Re: [PATCH v8 3/6] zswap: make shrinking memcg-aware

Nhat Pham <nphamcs@xxxxxxxxx> · Tue, 5 Dec 2023 11:09:30 -0800

On Tue, Dec 5, 2023 at 11:00 AM Yosry Ahmed <yosryahmed@xxxxxxxxxx> wrote:
>
> [..]
> > > >  static void shrink_worker(struct work_struct *w)
> > > >  {
> > > >         struct zswap_pool *pool = container_of(w, typeof(*pool),
> > > >                                                 shrink_work);
> > > > +       struct mem_cgroup *memcg;
> > > >         int ret, failures = 0;
> > > >
> > > > +       /* global reclaim will select cgroup in a round-robin fashion. */
> > > >         do {
> > > > -               ret = zswap_reclaim_entry(pool);
> > > > -               if (ret) {
> > > > -                       zswap_reject_reclaim_fail++;
> > > > -                       if (ret != -EAGAIN)
> > > > +               spin_lock(&zswap_pools_lock);
> > > > +               pool->next_shrink = mem_cgroup_iter(NULL, pool->next_shrink, NULL);
> > > > +               memcg = pool->next_shrink;
> > > > +
> > > > +               /*
> > > > +                * We need to retry if we have gone through a full round trip, or if we
> > > > +                * got an offline memcg (or else we risk undoing the effect of the
> > > > +                * zswap memcg offlining cleanup callback).

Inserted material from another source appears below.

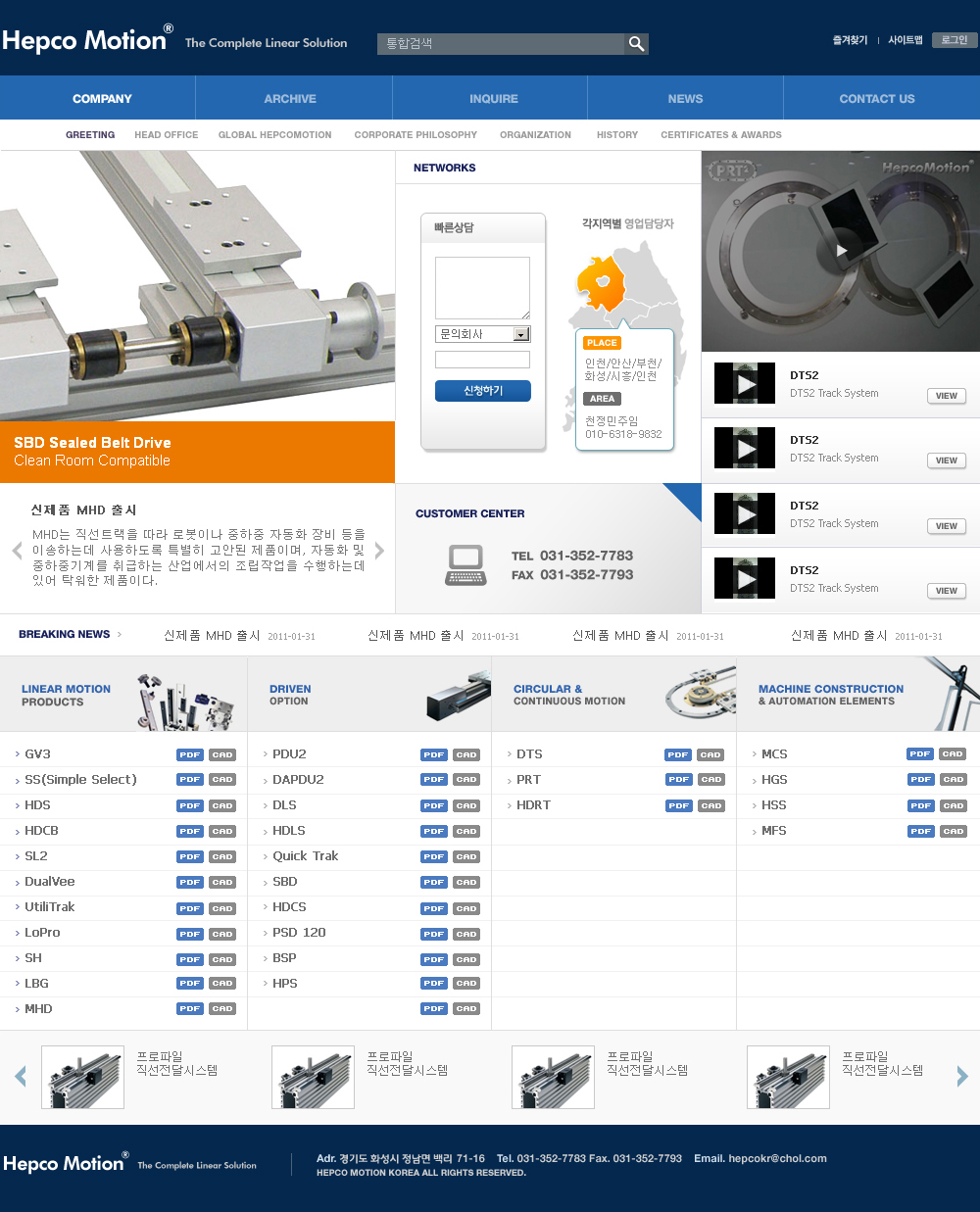The image size is (980, 1212).
Task: Click the PDF icon for MCS
Action: pyautogui.click(x=920, y=754)
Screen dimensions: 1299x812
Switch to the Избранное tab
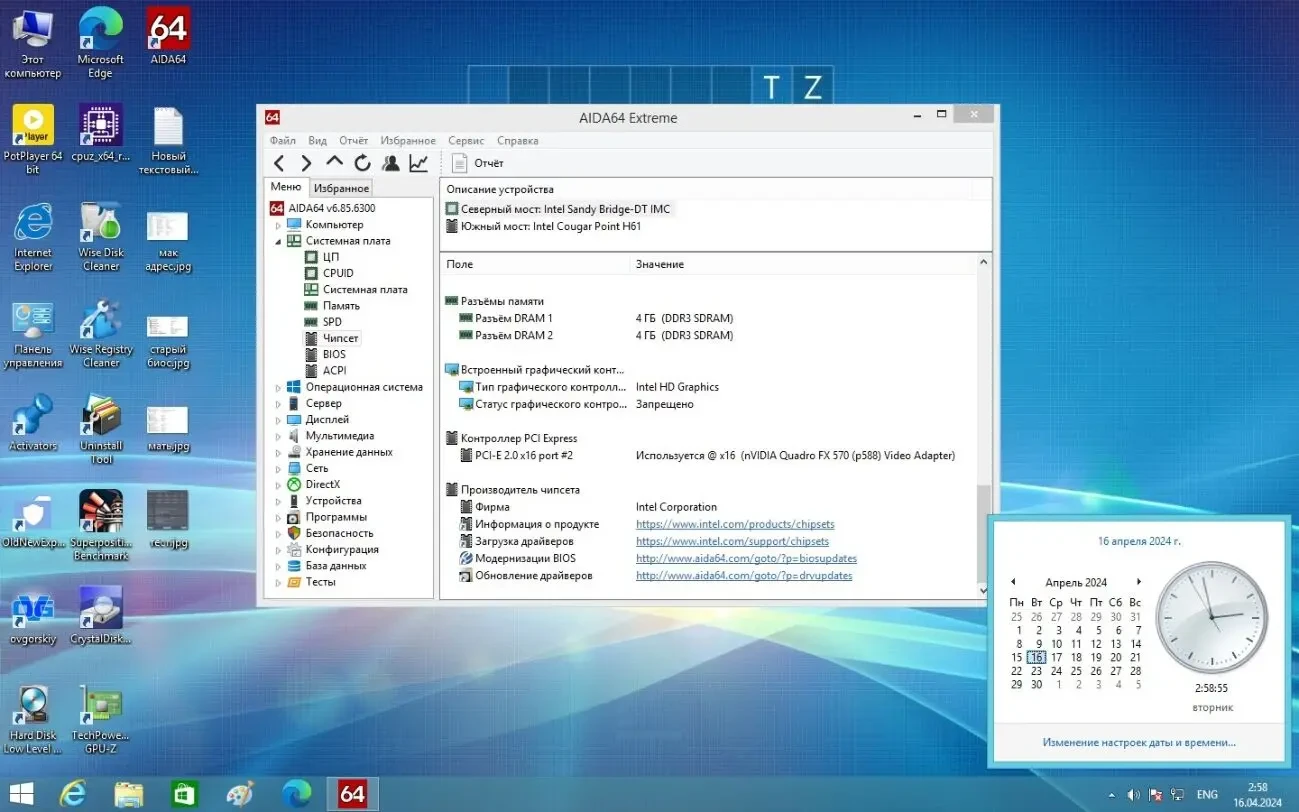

This is not catastrophic
> > > > +                * per se, but it will keep the now offlined memcg hostage for a while.
> > > > +                *
> > > > +                * Note that if we got an online memcg, we will keep the extra
> > > > +                * reference in case the original reference obtained by mem_cgroup_iter
> > > > +                * is dropped by the zswap memcg offlining callback, ensuring that the
> > > > +                * memcg is not killed when we are reclaiming.
> > > > +                */
> > > > +               if (!memcg) {
> > > > +                       spin_unlock(&zswap_pools_lock);
> > > > +                       if (++failures == MAX_RECLAIM_RETRIES)
> > > >                                 break;
> > > > +
> > > > +                       goto resched;
> > > > +               }
> > > > +
> > > > +               if (!mem_cgroup_online(memcg)) {
> > > > +                       /* drop the reference from mem_cgroup_iter() */
> > > > +                       mem_cgroup_put(memcg);
> > >
> > > Probably better to use mem_cgroup_iter_break() here?
> >
> > mem_cgroup_iter_break(NULL, memcg) seems to perform the same thing, right?
>
> Yes, but it's better to break the iteration with the documented API
> (e.g. if mem_cgroup_iter_break() changes to do extra work).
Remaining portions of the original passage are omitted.